July/August 2009

Babybug is for babies who love to be read to and for the adults who love to read to them. Here are a few suggestions to make your read-aloud time even more enjoyable for you and your baby.

by Sally Nurss, M.Ed.

The Perfect Toy

As this issue of Babybug suggests, water might just be the perfect toy: clean, inexpensive, and readily available, it can be played with in many different ways. It encourages the understanding of concepts such as empty and full, wet and dry, sink and float; it's soothing and relaxing, and it promotes coordination.

Indoors, all it takes is a plastic dishpan of water, some towels or throw rugs that can be tossed in a clothes dryer, and a plastic smock or old raincoat for your child to wear. Outdoors, visit a puddle after a rain shower, or fill a shallow wading pool with warm water. (Be sure to stay nearby and to empty the pool when playtime is over.)

Learning Possibilities

Join your child in pouring and poking, sailing and sinking, emptying and filling. Before you know it, you'll have any number of interesting ideas floating around. Does a leaf sink? How about a pebble? What happens when you try to give the pebble a ride on the leaf? You might not be using the terms buoyancy or surface tension as you play together, but your child will be exploring and building an early understanding of these concepts.

Even a younger baby who simply enjoys splashing the water or watching it run through her fingers is learning how unique liquids are. To a baby, patting water produces a result astonishingly unlike patting a floor: the harder she pats it, the more exciting the experiment becomes. When a baby tries to hold water in her fist, it slips away. Your child may notice that water is transparent, but unlike glass or plastic, she can put her hand right through it.

Sometimes the simpler the play materials, the more potential they have to support your child's development. Water, in almost any form, is awash with opportunities for learning and fun.

Play Together

There is no right or wrong way to play with water. Young children enjoy and thrive on repetition. They like to try something over and over until they thoroughly understand it. Then they use that understanding to learn even more.

 

Try one of these water play activities that are based on selections from this issue of Babybug.

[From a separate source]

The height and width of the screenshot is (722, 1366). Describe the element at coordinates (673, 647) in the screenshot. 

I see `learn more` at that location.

  • If your toddler is interested in trying to make things float, give him a small plastic dog to play with in the water. Add a lightweight piece of wood for the dog to ride on and he'll be able to play out "Little Puppy at the Lake."
  • Just as Kim and Carrots do, pretend the floor is the sea, and the cushions are steppingstones. Or, pretend that the grass is water, and the sidewalk is a bridge over it. Careful! Don't get wet!
  • You don't have to take a cruise to play a "Caribbean Counting Rhyme." Count aloud what your child is playing with in the water. It can be as simple as "One red cup, two little hands, and three red boats." It takes a long time for children to make the connection between number words and objects. Chanting numbers during play helps them become familiar.
  • When your child is ready to get out of the wading pool, lake, or bathtub, play "Sleepy Otter." Mother otters really do cradle their babies much as humans do, except that rather than use a fluffly towel or warm blanket, the mother otter wraps kelp or seaweed around both of them so they won't drift apart.